Oscar Munoz served as the CEO and chairman of United Airlines, previously holding several executive leadership positions at CSX, AT&T, US West, PepsiCo and Coca-Cola. He serves on the board of directors of Salesforce, CBRE, TelevisaUnivision, and Archer Aviation; is a trustee of the University of Southern California ad the Brookings Institution; and is an independent trustee for Fidelity. He earned his bachelor’s degree the University of Southern California and an MBA from Pepperdine. To date, he remans the only person of Hispanic heritage to run a US airline.
About Turnaround Time
Around the world and around the clock, the people of United Airlines are locked in a struggle against time to ensure your aircraft lands and takes off for another flight safely and efficiently. This “turnaround time” is the heartbeat of an industry in which the margin for error is nil and success is measured by fractions of a second.
Turning around an aircraft and turning around an airline are very different challenges in most respects, except one: it takes a united team to perform it well.
In 2015, when Oscar Munoz took the helm of this iconic brand, its culture was anything but united and its reputation was in free fall. A merger with its onetime rival Continental had stalled, operational and financial performance was badly trailing those of its competitors, and the bonds of trust with shareholders, customers, and employees had reached a breaking point.

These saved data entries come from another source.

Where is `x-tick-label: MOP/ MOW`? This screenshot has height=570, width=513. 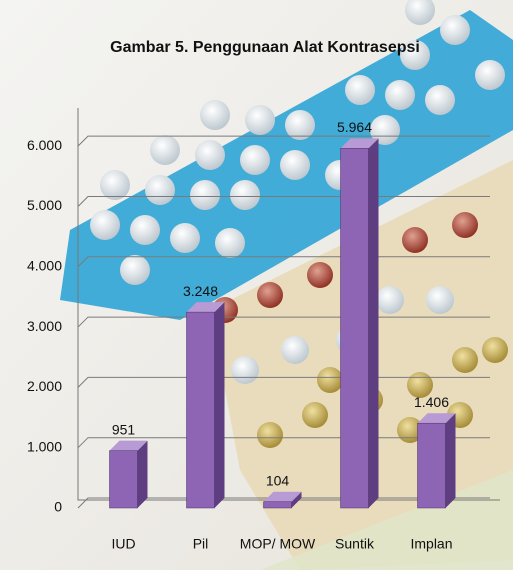
x-tick-label: MOP/ MOW is located at coordinates (278, 544).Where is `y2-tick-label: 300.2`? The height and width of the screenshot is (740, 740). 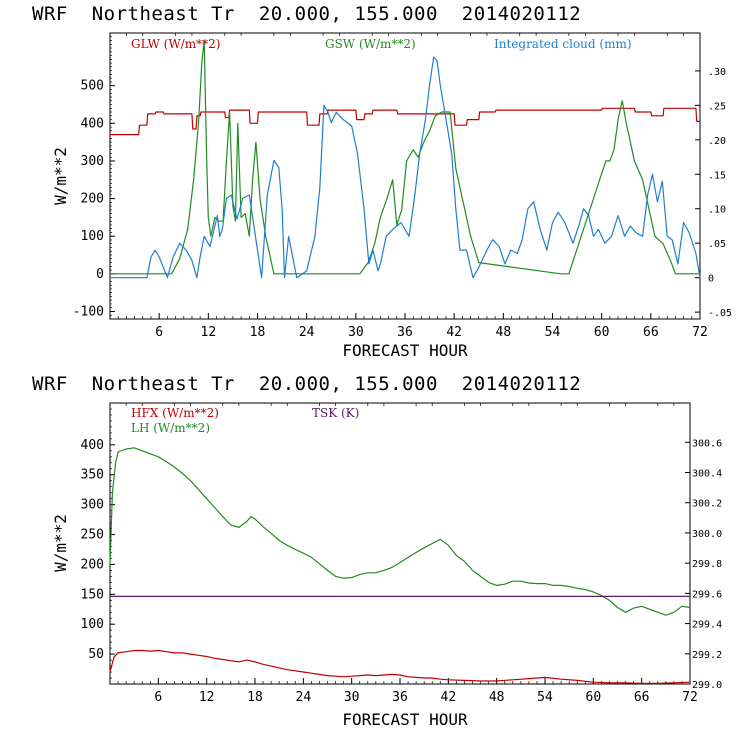
y2-tick-label: 300.2 is located at coordinates (707, 504).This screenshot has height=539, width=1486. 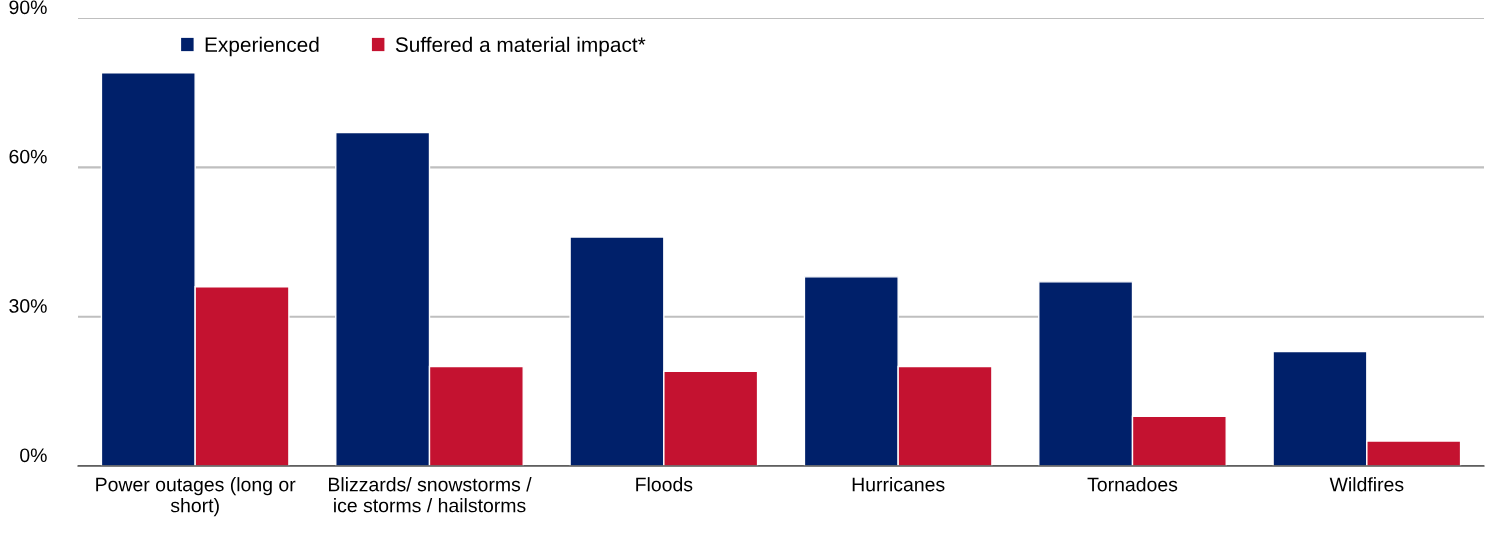 I want to click on x-tick-label: Wildfires, so click(x=1366, y=484).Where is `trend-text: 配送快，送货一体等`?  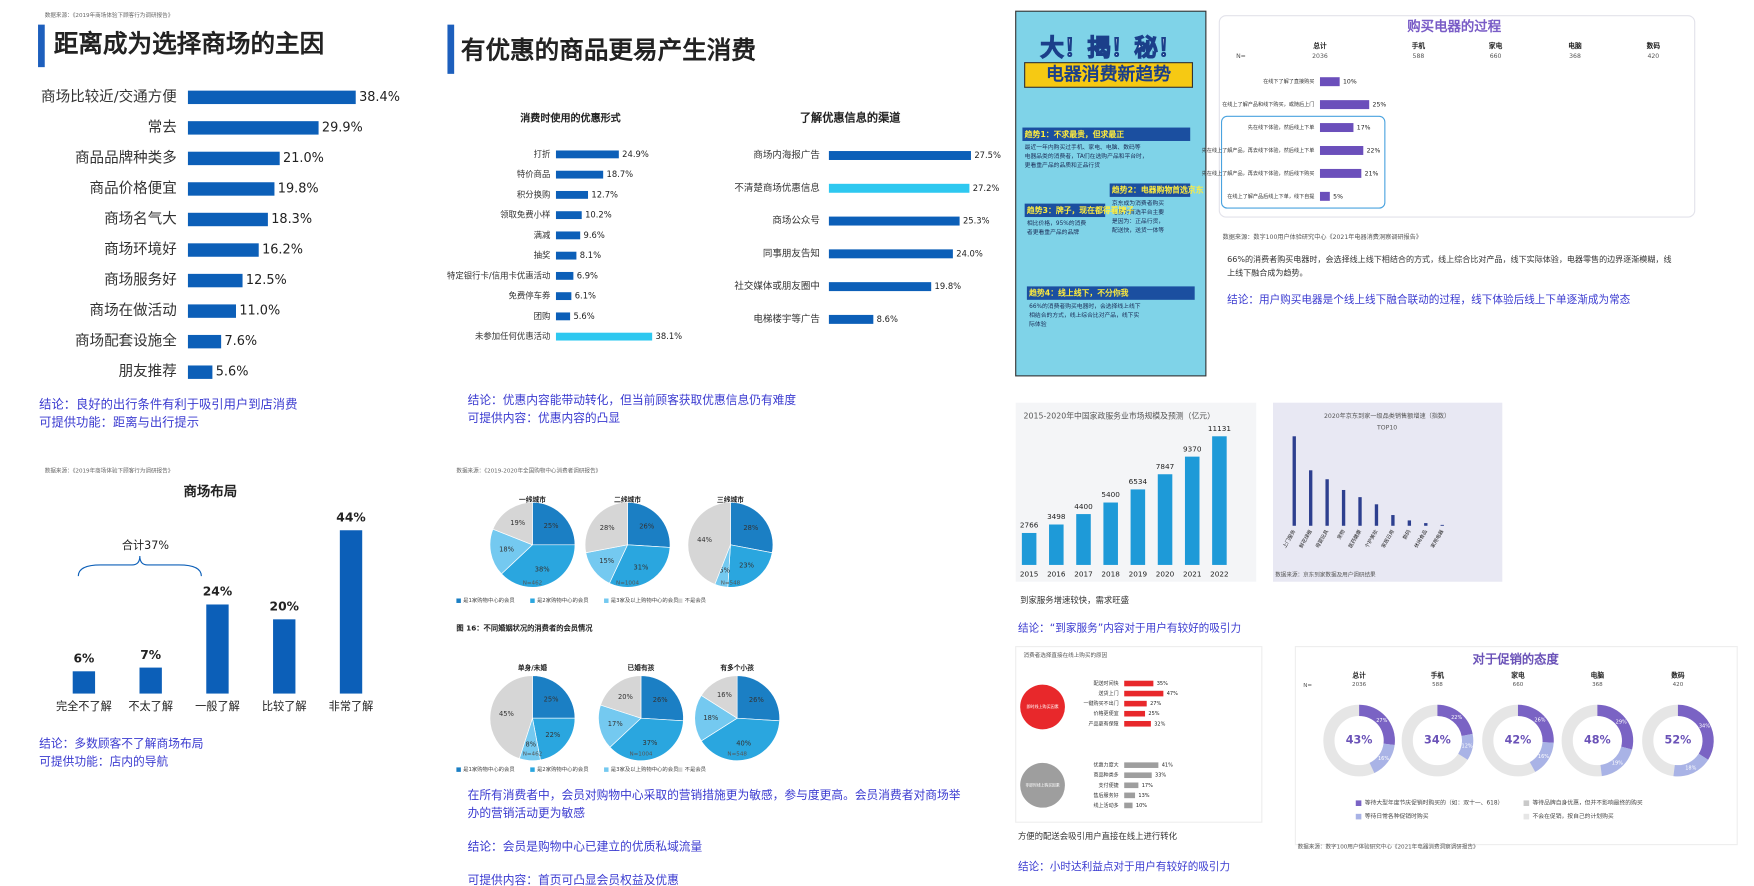 trend-text: 配送快，送货一体等 is located at coordinates (1138, 230).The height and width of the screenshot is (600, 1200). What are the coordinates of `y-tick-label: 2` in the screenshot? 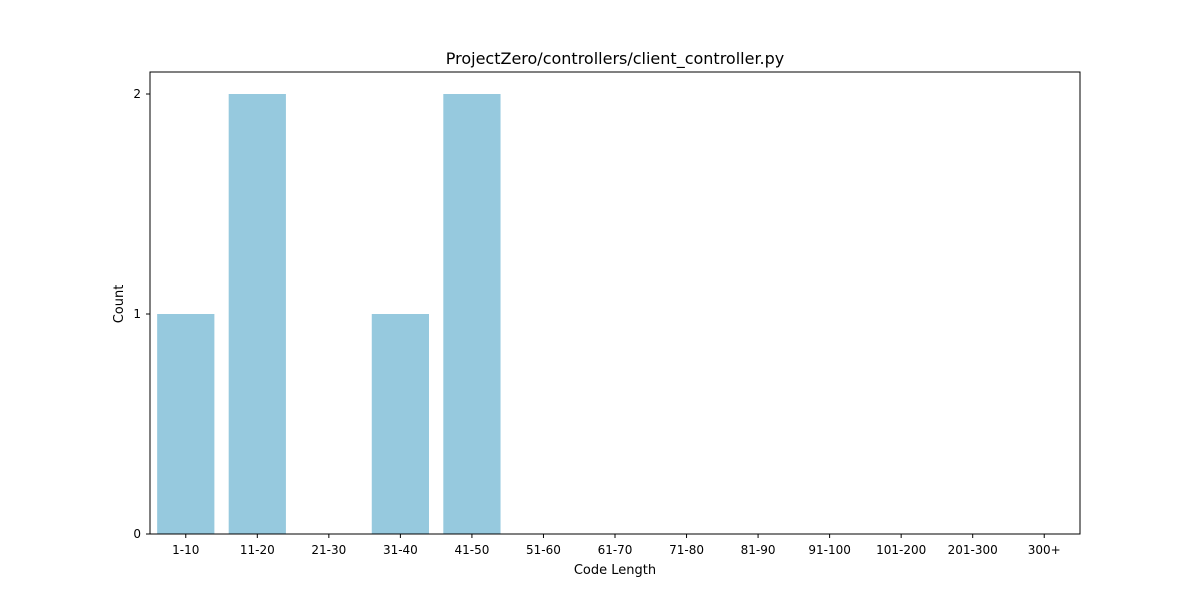 It's located at (137, 94).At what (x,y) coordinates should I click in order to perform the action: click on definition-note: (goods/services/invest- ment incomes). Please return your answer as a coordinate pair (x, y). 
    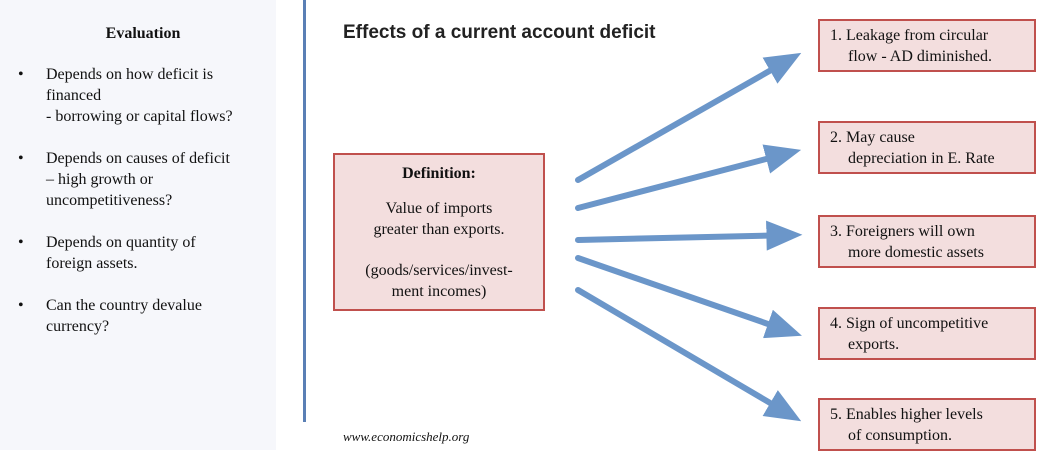
    Looking at the image, I should click on (439, 281).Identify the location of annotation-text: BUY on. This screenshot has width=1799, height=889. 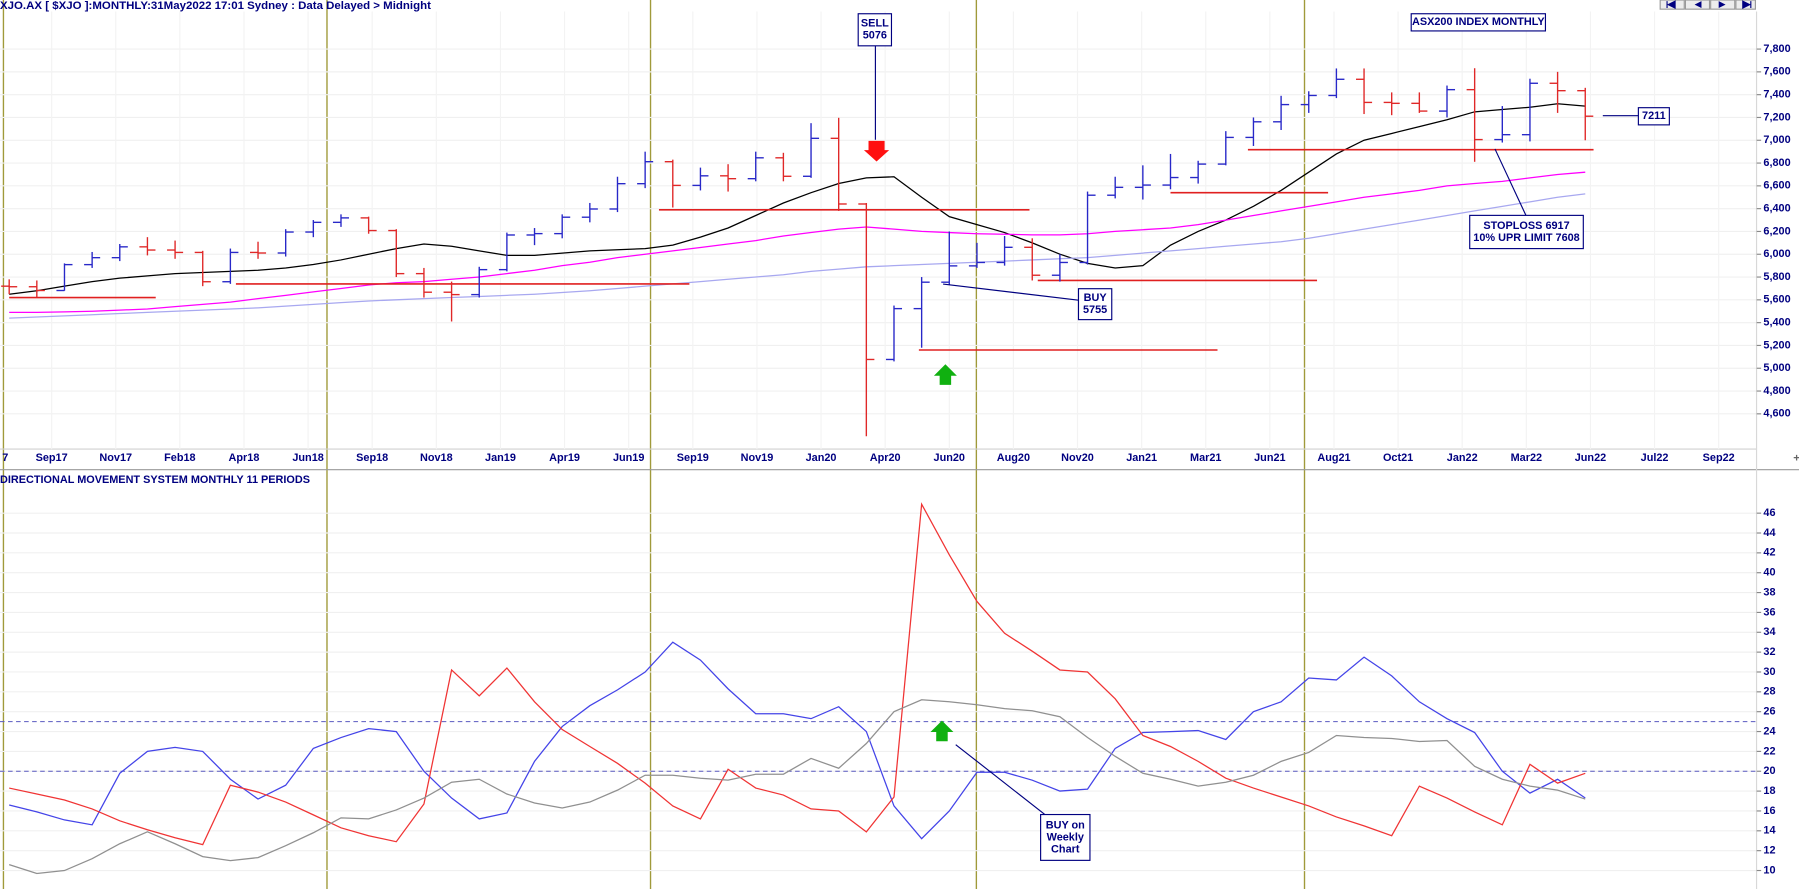
(1066, 825).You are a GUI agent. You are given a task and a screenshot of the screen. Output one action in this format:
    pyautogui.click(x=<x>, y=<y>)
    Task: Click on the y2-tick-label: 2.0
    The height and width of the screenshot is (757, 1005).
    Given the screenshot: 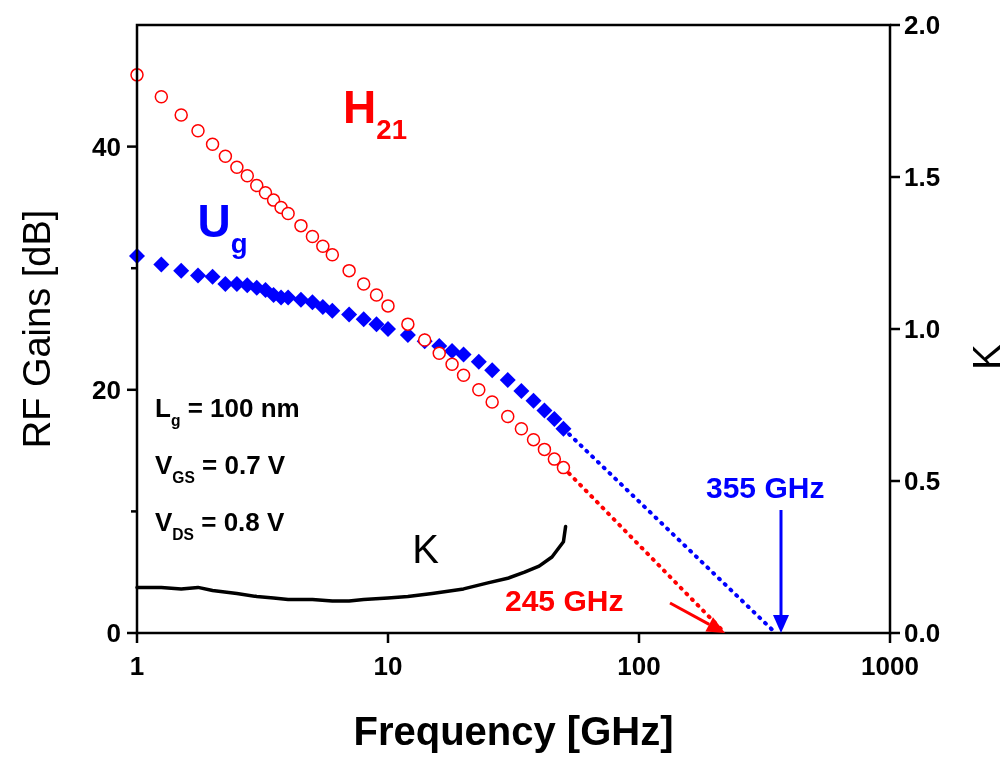 What is the action you would take?
    pyautogui.click(x=922, y=25)
     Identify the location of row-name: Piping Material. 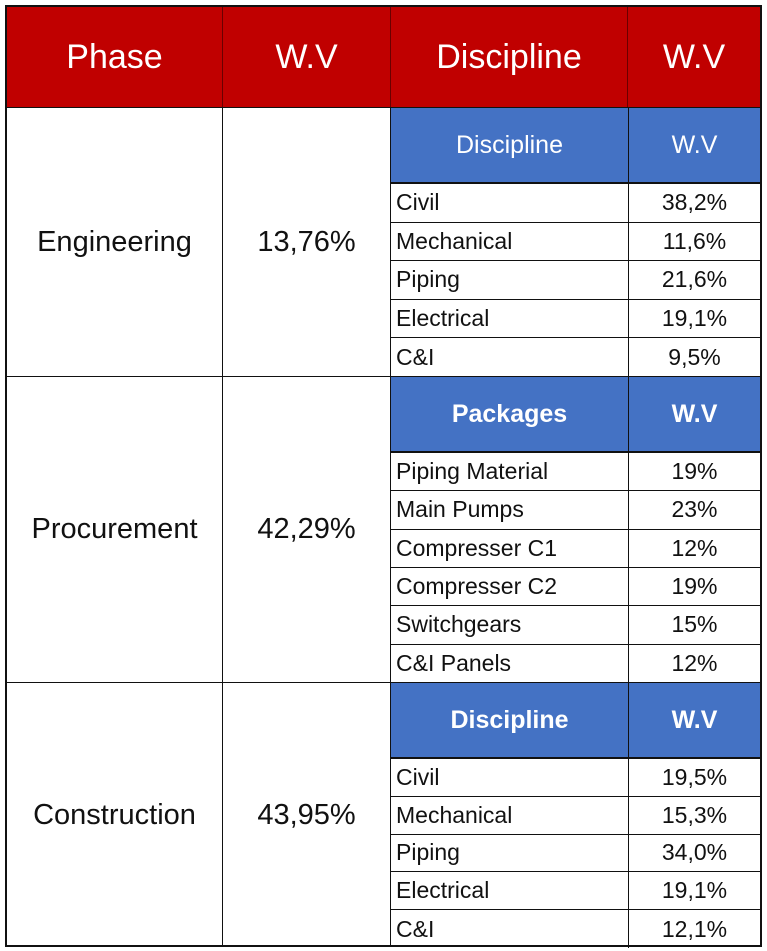
(472, 472).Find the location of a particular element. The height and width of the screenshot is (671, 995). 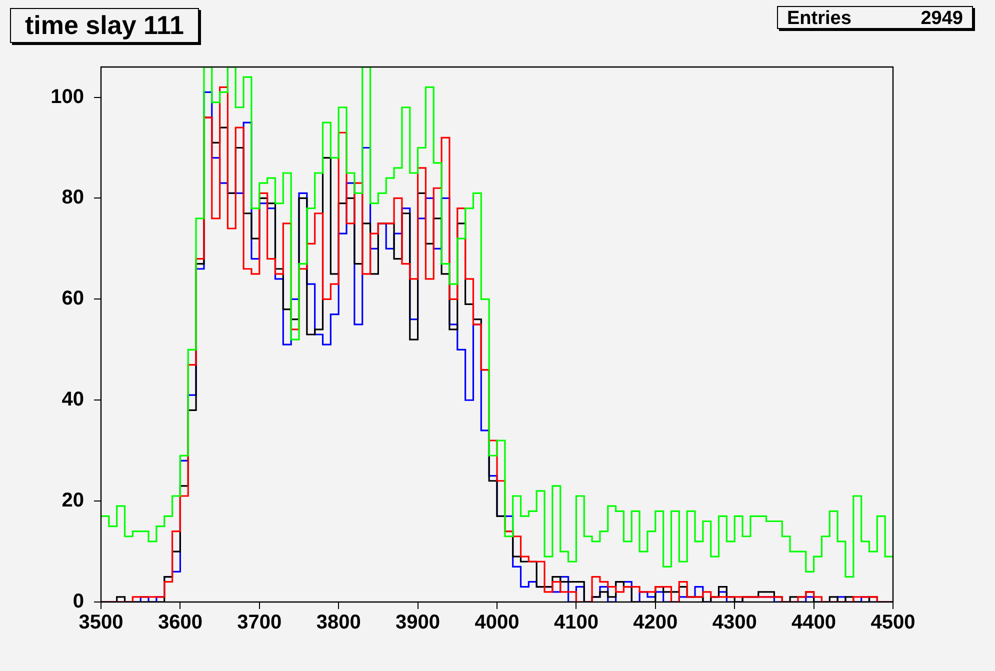

x-tick-label: 3600 is located at coordinates (180, 623).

Setting out an ambitious plan to rejuvenate the company, Oscar learned that there was nothing wrong at United that couldn’t be fixed by championing what was right—the employees themselves.
Meanwhile, only a month into the job, Oscar suffered a near-fatal heart attack that set in motion a race against the clock to find a heart transplant to save his life, even as he fought to salvage his vision for United’s revival. The health emergency might have been the end of the story—until employees and union leaders rallied around Oscar, inspiring him to pull through, something he did within weeks following a successful procedure.
Oscar and the people he led, both with new leases on life, would go on to weather more turbulence, overcoming battles with investors and navigating several PR crises—including a global pandemic—to deliver top-tier operational performance, strong returns to shareholders, and ascending levels of customer satisfaction. By the end of his tenure, the people of United were finally flying together as one team, defying pessimism from industry insiders and rekindling optimism from employees and the customers they served.
With candor, humor, and heartfelt wisdom, Oscar reveals how he rose from humble immigrant origins to lead United Airlines through one of modern business’s greatest corporate turnarounds. He offers soulful, much-needed leadership lessons for today’s world: listening with empathy, standing up for employees, building durable cultures that are profitable because they’re principled, and advancing a vision for a genuinely inclusive economy for the future.